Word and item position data
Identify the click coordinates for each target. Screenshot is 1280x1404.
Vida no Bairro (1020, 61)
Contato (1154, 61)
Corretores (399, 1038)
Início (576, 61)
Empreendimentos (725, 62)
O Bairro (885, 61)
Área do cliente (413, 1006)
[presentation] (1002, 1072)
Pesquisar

What the exercise asks =>
Copy out every line of the listing above word for word, leaving nothing out.

Result for this exercise =>
Identify the click coordinates for each target. Screenshot is 1280x1404.
Vida no Bairro (1020, 61)
Contato (1154, 61)
Corretores (399, 1038)
Início (576, 61)
Empreendimentos (725, 62)
O Bairro (885, 61)
Área do cliente (413, 1006)
[presentation] (1002, 1072)
Pesquisar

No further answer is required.